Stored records
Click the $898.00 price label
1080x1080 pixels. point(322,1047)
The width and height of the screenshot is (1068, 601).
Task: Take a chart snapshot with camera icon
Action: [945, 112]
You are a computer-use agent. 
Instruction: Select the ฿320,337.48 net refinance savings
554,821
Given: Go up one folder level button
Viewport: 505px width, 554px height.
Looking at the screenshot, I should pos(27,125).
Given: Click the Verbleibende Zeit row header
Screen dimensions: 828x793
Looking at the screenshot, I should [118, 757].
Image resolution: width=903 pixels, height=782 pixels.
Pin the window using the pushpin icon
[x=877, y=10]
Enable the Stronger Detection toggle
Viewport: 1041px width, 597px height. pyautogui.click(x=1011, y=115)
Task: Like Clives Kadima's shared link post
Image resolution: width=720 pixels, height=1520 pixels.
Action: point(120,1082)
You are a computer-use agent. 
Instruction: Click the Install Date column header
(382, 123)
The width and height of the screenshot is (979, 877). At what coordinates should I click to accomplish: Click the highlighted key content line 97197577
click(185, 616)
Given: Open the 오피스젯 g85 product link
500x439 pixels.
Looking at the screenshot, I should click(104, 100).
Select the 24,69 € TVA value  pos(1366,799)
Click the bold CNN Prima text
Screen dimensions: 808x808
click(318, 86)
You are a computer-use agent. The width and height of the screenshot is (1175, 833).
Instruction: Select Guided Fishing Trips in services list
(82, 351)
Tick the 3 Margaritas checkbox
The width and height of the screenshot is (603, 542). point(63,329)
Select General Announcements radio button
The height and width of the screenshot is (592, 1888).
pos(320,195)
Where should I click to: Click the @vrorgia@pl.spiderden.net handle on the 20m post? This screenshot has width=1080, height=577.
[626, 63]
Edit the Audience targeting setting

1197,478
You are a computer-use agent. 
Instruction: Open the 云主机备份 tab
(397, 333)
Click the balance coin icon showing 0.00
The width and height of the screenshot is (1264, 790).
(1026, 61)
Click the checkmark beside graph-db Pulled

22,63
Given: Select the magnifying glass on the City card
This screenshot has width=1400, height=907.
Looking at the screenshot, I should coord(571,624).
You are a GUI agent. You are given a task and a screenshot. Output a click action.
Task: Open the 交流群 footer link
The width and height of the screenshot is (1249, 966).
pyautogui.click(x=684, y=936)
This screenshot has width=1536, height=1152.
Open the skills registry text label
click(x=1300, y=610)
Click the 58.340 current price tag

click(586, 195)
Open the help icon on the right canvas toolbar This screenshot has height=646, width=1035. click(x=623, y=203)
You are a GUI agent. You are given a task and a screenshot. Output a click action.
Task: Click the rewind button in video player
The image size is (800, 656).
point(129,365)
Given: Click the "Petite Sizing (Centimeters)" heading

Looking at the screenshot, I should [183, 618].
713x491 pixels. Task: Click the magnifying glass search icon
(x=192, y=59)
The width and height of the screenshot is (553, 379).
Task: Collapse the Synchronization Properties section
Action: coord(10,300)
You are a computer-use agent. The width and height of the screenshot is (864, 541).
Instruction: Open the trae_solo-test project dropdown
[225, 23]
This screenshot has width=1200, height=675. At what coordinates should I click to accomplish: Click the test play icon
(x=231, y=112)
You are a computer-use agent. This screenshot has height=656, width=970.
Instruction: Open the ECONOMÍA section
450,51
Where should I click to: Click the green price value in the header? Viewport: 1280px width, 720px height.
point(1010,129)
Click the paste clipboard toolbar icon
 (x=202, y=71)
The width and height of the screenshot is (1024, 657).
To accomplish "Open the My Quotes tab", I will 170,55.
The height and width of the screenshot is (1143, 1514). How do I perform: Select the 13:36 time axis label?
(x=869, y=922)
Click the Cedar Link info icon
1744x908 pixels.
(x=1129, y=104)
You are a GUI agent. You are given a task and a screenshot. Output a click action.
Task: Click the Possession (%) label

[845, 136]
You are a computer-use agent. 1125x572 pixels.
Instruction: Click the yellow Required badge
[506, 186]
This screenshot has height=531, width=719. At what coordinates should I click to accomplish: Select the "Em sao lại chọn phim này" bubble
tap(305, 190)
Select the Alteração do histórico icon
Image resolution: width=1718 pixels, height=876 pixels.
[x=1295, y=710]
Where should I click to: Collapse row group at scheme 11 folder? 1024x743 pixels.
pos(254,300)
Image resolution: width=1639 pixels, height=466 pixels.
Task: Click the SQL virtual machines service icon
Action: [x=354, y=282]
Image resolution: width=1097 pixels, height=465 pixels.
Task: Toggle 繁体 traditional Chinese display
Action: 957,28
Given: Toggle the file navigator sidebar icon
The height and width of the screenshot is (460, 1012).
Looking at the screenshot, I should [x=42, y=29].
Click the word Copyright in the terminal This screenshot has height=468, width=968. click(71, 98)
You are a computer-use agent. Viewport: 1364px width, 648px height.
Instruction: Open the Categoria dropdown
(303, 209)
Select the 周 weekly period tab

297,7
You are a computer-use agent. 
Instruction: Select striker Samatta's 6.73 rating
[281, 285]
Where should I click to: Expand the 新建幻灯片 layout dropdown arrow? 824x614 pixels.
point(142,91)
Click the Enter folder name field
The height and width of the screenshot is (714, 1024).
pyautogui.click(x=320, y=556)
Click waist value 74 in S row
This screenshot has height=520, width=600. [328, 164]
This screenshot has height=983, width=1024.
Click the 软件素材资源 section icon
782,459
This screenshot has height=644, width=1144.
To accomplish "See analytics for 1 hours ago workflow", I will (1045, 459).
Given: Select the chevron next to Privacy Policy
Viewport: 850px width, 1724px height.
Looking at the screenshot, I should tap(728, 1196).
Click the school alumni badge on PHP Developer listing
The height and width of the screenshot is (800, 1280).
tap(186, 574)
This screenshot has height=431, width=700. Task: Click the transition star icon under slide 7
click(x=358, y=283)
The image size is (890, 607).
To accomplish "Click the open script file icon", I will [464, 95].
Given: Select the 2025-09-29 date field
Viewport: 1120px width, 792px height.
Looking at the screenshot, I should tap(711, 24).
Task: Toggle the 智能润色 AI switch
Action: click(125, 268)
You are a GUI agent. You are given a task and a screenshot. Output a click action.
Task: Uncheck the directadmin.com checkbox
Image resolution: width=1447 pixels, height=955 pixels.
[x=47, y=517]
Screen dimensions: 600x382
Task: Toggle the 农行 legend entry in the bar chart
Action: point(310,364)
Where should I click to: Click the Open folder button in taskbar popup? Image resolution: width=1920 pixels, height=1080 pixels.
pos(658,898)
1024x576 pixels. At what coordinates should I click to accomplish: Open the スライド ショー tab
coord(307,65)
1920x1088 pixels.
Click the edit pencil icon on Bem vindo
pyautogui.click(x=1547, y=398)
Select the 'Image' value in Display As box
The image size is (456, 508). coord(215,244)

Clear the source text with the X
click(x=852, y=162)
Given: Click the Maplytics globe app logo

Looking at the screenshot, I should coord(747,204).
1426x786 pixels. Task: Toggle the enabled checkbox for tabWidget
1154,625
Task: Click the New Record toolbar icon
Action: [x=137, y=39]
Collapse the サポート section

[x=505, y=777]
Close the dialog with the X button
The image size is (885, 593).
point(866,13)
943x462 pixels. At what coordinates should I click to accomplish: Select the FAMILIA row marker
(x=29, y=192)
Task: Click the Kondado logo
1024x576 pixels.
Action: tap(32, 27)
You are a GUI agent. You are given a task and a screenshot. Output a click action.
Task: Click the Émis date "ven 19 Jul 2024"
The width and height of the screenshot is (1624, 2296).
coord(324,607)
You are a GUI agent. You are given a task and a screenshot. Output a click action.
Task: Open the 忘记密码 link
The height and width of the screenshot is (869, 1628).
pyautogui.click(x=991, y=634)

What you should do
The answer is the full data, repeated exactly as shown.

Task result
Click the $898.00 price label
1080x1080 pixels. point(322,1047)
The width and height of the screenshot is (1068, 601).
Task: Take a chart snapshot with camera icon
Action: [945, 112]
You are a computer-use agent. 
Instruction: Select the ฿320,337.48 net refinance savings
554,821
Given: Go up one folder level button
Viewport: 505px width, 554px height.
Looking at the screenshot, I should pos(27,125).
Given: Click the Verbleibende Zeit row header
Screen dimensions: 828x793
Looking at the screenshot, I should [118, 757].
Image resolution: width=903 pixels, height=782 pixels.
Pin the window using the pushpin icon
[x=877, y=10]
Enable the Stronger Detection toggle
Viewport: 1041px width, 597px height. pyautogui.click(x=1011, y=115)
Task: Like Clives Kadima's shared link post
Image resolution: width=720 pixels, height=1520 pixels.
Action: point(120,1082)
You are a computer-use agent. 
Instruction: Click the Install Date column header
(382, 123)
The width and height of the screenshot is (979, 877). At what coordinates should I click to accomplish: Click the highlighted key content line 97197577
click(185, 616)
Given: Open the 오피스젯 g85 product link
500x439 pixels.
Looking at the screenshot, I should click(104, 100).
Select the 24,69 € TVA value  pos(1366,799)
Click the bold CNN Prima text
Screen dimensions: 808x808
click(318, 86)
You are a computer-use agent. The width and height of the screenshot is (1175, 833).
Instruction: Select Guided Fishing Trips in services list
(82, 351)
Tick the 3 Margaritas checkbox
The width and height of the screenshot is (603, 542). point(63,329)
Select General Announcements radio button
The height and width of the screenshot is (592, 1888).
pos(320,195)
Where should I click to: Click the @vrorgia@pl.spiderden.net handle on the 20m post? This screenshot has width=1080, height=577.
[626, 63]
Edit the Audience targeting setting

1197,478
You are a computer-use agent. 
Instruction: Open the 云主机备份 tab
(397, 333)
Click the balance coin icon showing 0.00
The width and height of the screenshot is (1264, 790).
(1026, 61)
Click the checkmark beside graph-db Pulled

22,63
Given: Select the magnifying glass on the City card
This screenshot has width=1400, height=907.
Looking at the screenshot, I should coord(571,624).
You are a GUI agent. You are given a task and a screenshot. Output a click action.
Task: Open the 交流群 footer link
The width and height of the screenshot is (1249, 966).
pyautogui.click(x=684, y=936)
This screenshot has width=1536, height=1152.
Open the skills registry text label
click(x=1300, y=610)
Click the 58.340 current price tag

click(586, 195)
Open the help icon on the right canvas toolbar This screenshot has height=646, width=1035. click(x=623, y=203)
You are a GUI agent. You are given a task and a screenshot. Output a click action.
Task: Click the rewind button in video player
The image size is (800, 656).
point(129,365)
Given: Click the "Petite Sizing (Centimeters)" heading

Looking at the screenshot, I should [183, 618].
713x491 pixels. Task: Click the magnifying glass search icon
(x=192, y=59)
The width and height of the screenshot is (553, 379).
Task: Collapse the Synchronization Properties section
Action: coord(10,300)
You are a computer-use agent. The width and height of the screenshot is (864, 541).
Instruction: Open the trae_solo-test project dropdown
[225, 23]
This screenshot has width=1200, height=675. At what coordinates should I click to accomplish: Click the test play icon
(x=231, y=112)
You are a computer-use agent. This screenshot has height=656, width=970.
Instruction: Open the ECONOMÍA section
450,51
Where should I click to: Click the green price value in the header? Viewport: 1280px width, 720px height.
point(1010,129)
Click the paste clipboard toolbar icon
 (x=202, y=71)
The width and height of the screenshot is (1024, 657).
To accomplish "Open the My Quotes tab", I will 170,55.
The height and width of the screenshot is (1143, 1514). How do I perform: Select the 13:36 time axis label?
(x=869, y=922)
Click the Cedar Link info icon
1744x908 pixels.
(x=1129, y=104)
You are a GUI agent. You are given a task and a screenshot. Output a click action.
Task: Click the Possession (%) label

[845, 136]
You are a computer-use agent. 1125x572 pixels.
Instruction: Click the yellow Required badge
[506, 186]
This screenshot has height=531, width=719. At what coordinates should I click to accomplish: Select the "Em sao lại chọn phim này" bubble
tap(305, 190)
Select the Alteração do histórico icon
Image resolution: width=1718 pixels, height=876 pixels.
[x=1295, y=710]
Where should I click to: Collapse row group at scheme 11 folder? 1024x743 pixels.
pos(254,300)
Image resolution: width=1639 pixels, height=466 pixels.
Task: Click the SQL virtual machines service icon
Action: [x=354, y=282]
Image resolution: width=1097 pixels, height=465 pixels.
Task: Toggle 繁体 traditional Chinese display
Action: 957,28
Given: Toggle the file navigator sidebar icon
The height and width of the screenshot is (460, 1012).
Looking at the screenshot, I should [x=42, y=29].
Click the word Copyright in the terminal This screenshot has height=468, width=968. click(71, 98)
You are a computer-use agent. Viewport: 1364px width, 648px height.
Instruction: Open the Categoria dropdown
(303, 209)
Select the 周 weekly period tab

297,7
You are a computer-use agent. 
Instruction: Select striker Samatta's 6.73 rating
[281, 285]
Where should I click to: Expand the 新建幻灯片 layout dropdown arrow? 824x614 pixels.
point(142,91)
Click the Enter folder name field
The height and width of the screenshot is (714, 1024).
pyautogui.click(x=320, y=556)
Click waist value 74 in S row
This screenshot has height=520, width=600. [328, 164]
This screenshot has height=983, width=1024.
Click the 软件素材资源 section icon
782,459
This screenshot has height=644, width=1144.
To accomplish "See analytics for 1 hours ago workflow", I will (1045, 459).
Given: Select the chevron next to Privacy Policy
Viewport: 850px width, 1724px height.
Looking at the screenshot, I should tap(728, 1196).
Click the school alumni badge on PHP Developer listing
The height and width of the screenshot is (800, 1280).
tap(186, 574)
This screenshot has height=431, width=700. Task: Click the transition star icon under slide 7
click(x=358, y=283)
The image size is (890, 607).
To accomplish "Click the open script file icon", I will [464, 95].
Given: Select the 2025-09-29 date field
Viewport: 1120px width, 792px height.
Looking at the screenshot, I should tap(711, 24).
Task: Toggle the 智能润色 AI switch
Action: click(125, 268)
You are a GUI agent. You are given a task and a screenshot. Output a click action.
Task: Uncheck the directadmin.com checkbox
Image resolution: width=1447 pixels, height=955 pixels.
[x=47, y=517]
Screen dimensions: 600x382
Task: Toggle the 农行 legend entry in the bar chart
Action: point(310,364)
Where should I click to: Click the Open folder button in taskbar popup? Image resolution: width=1920 pixels, height=1080 pixels.
pos(658,898)
1024x576 pixels. At what coordinates should I click to accomplish: Open the スライド ショー tab
coord(307,65)
1920x1088 pixels.
Click the edit pencil icon on Bem vindo
pyautogui.click(x=1547, y=398)
Select the 'Image' value in Display As box
The image size is (456, 508). coord(215,244)

Clear the source text with the X
click(x=852, y=162)
Given: Click the Maplytics globe app logo

Looking at the screenshot, I should coord(747,204).
1426x786 pixels. Task: Toggle the enabled checkbox for tabWidget
1154,625
Task: Click the New Record toolbar icon
Action: [x=137, y=39]
Collapse the サポート section

[x=505, y=777]
Close the dialog with the X button
The image size is (885, 593).
point(866,13)
943x462 pixels. At what coordinates should I click to accomplish: Select the FAMILIA row marker
(x=29, y=192)
Task: Click the Kondado logo
1024x576 pixels.
Action: tap(32, 27)
You are a GUI agent. You are given a task and a screenshot. Output a click action.
Task: Click the Émis date "ven 19 Jul 2024"
The width and height of the screenshot is (1624, 2296).
coord(324,607)
You are a GUI agent. You are given a task and a screenshot. Output a click action.
Task: Open the 忘记密码 link
The height and width of the screenshot is (869, 1628).
pyautogui.click(x=991, y=634)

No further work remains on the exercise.